# Exercise prompt
Retype the records word for word, beginning at the line that contains "Click the plus icon to create new item" and stopping after the line that contains "This screenshot has". Leave the pictures out.

# Source records
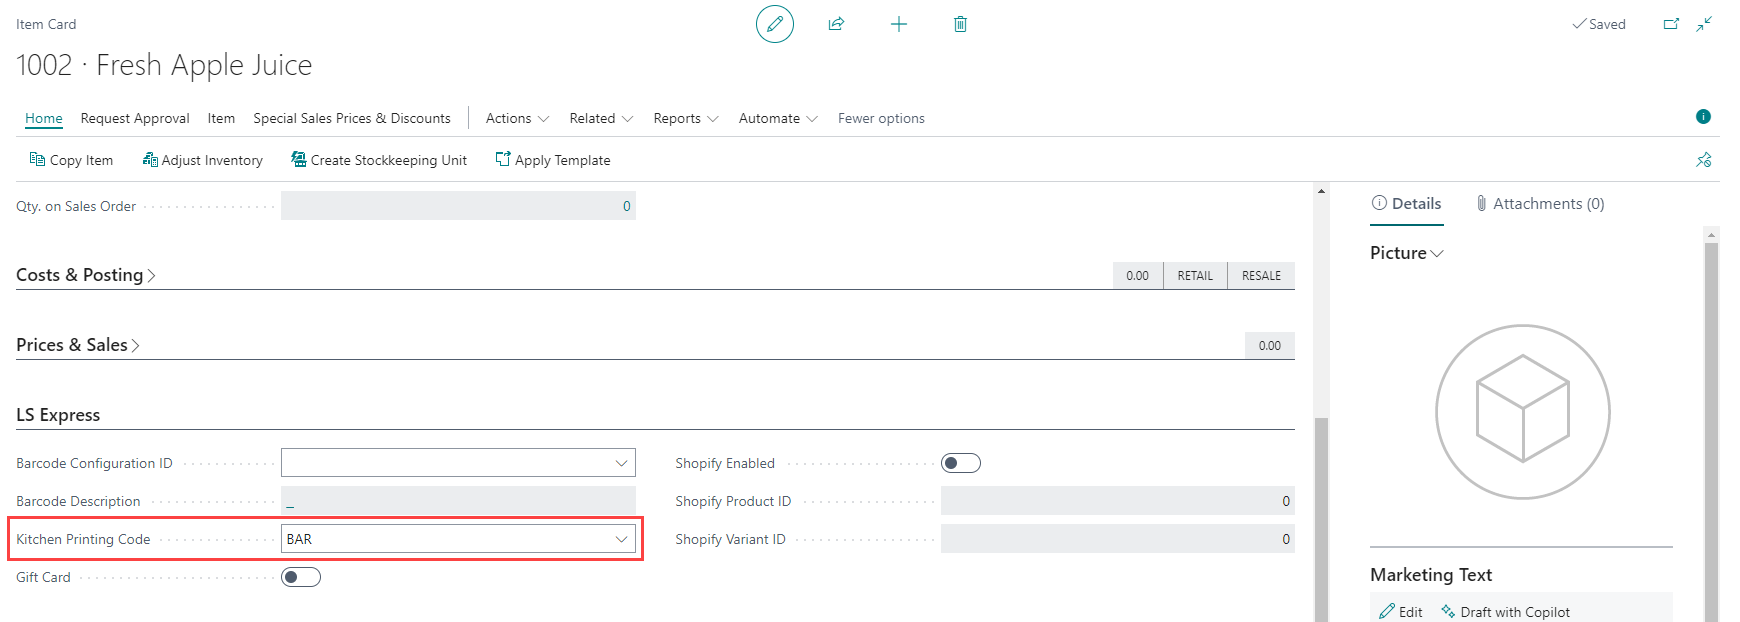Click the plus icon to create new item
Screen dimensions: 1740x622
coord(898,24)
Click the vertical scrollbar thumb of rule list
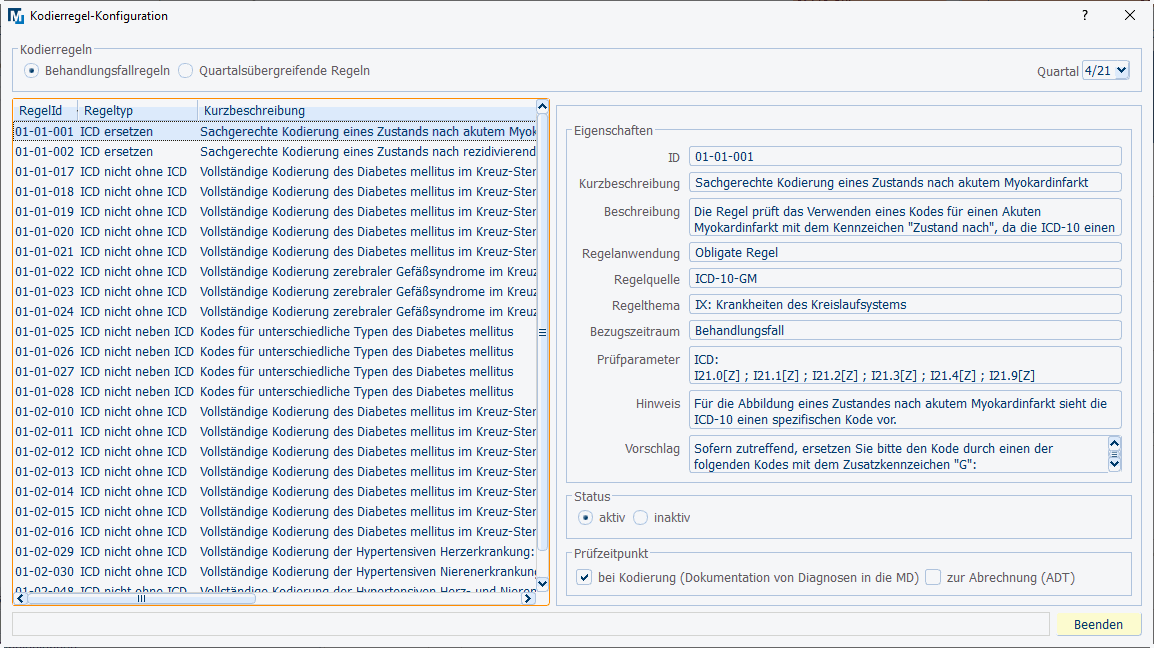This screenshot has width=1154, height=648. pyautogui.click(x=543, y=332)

* * *

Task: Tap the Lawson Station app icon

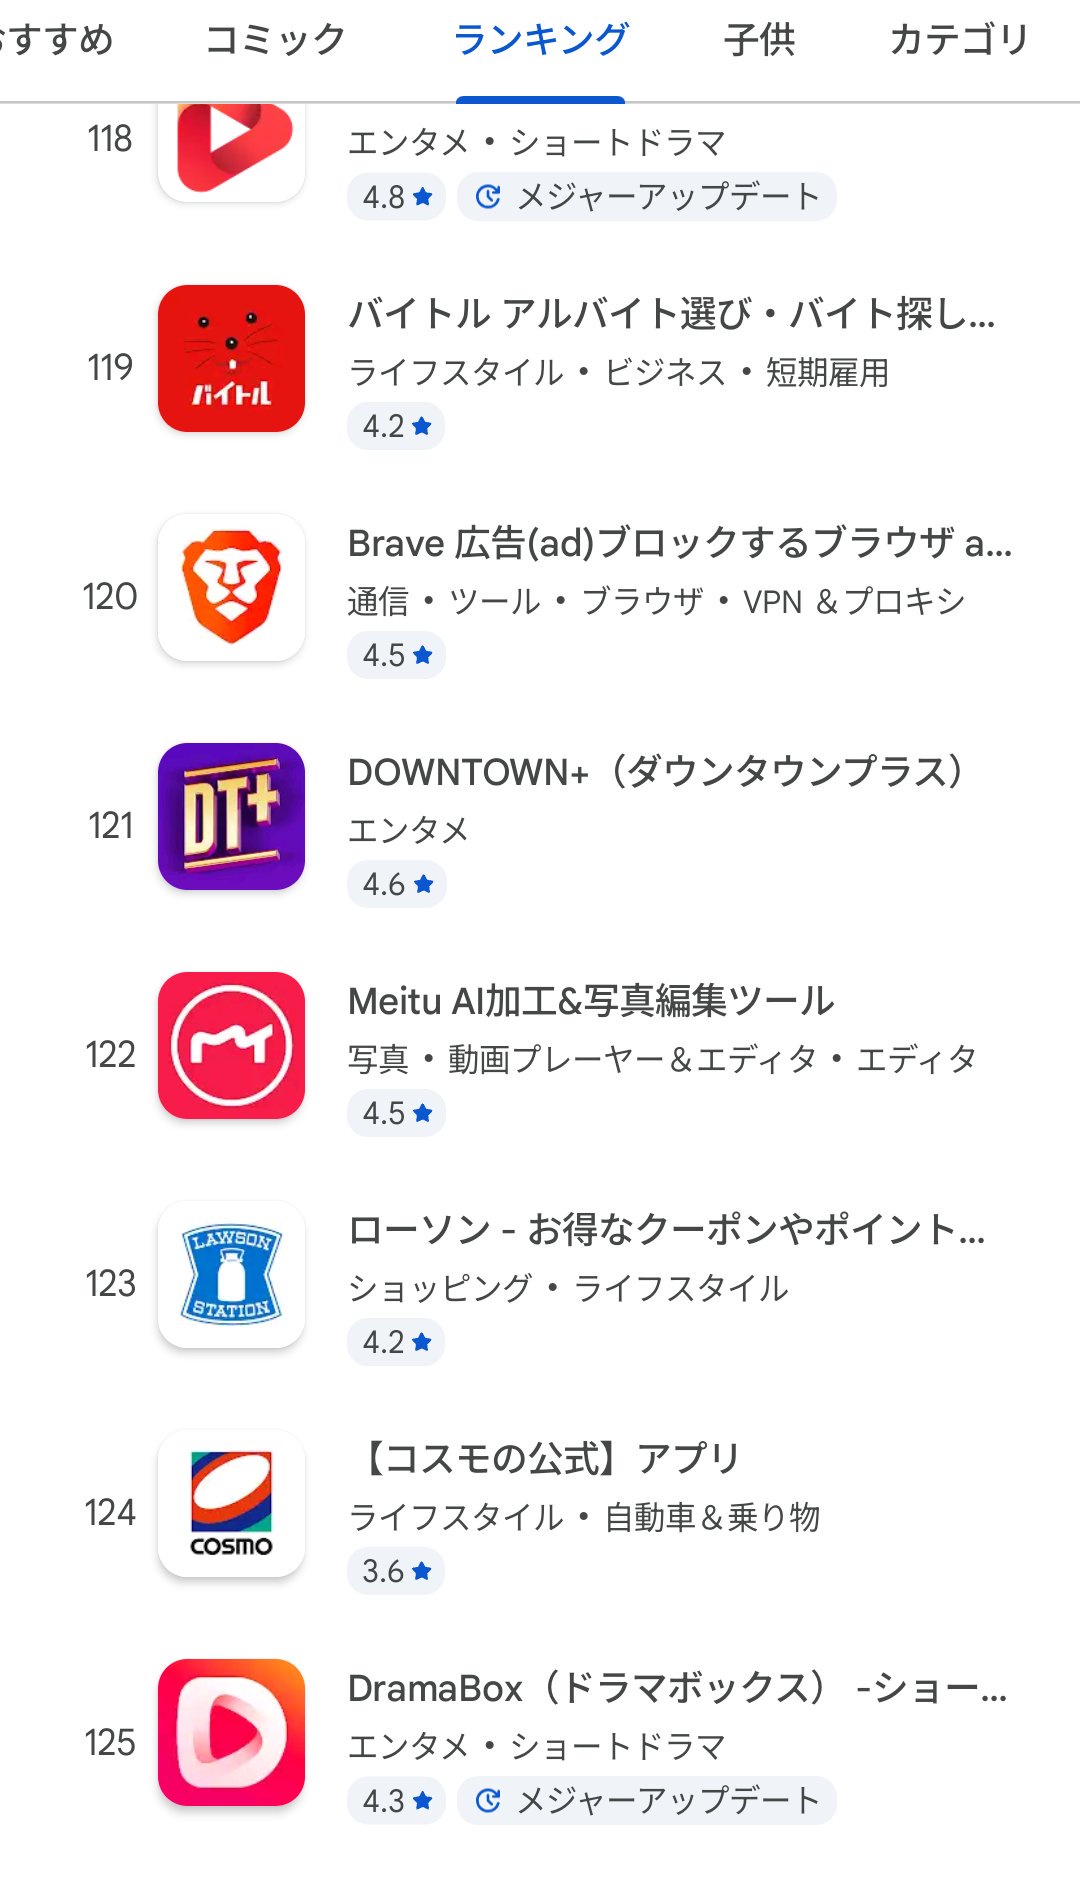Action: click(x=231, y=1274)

# The answer
Click the plus icon to create new item
Screen dimensions: 1740x622
coord(898,24)
Click the vertical scrollbar thumb of rule list
This screenshot has width=1154, height=648. pyautogui.click(x=543, y=332)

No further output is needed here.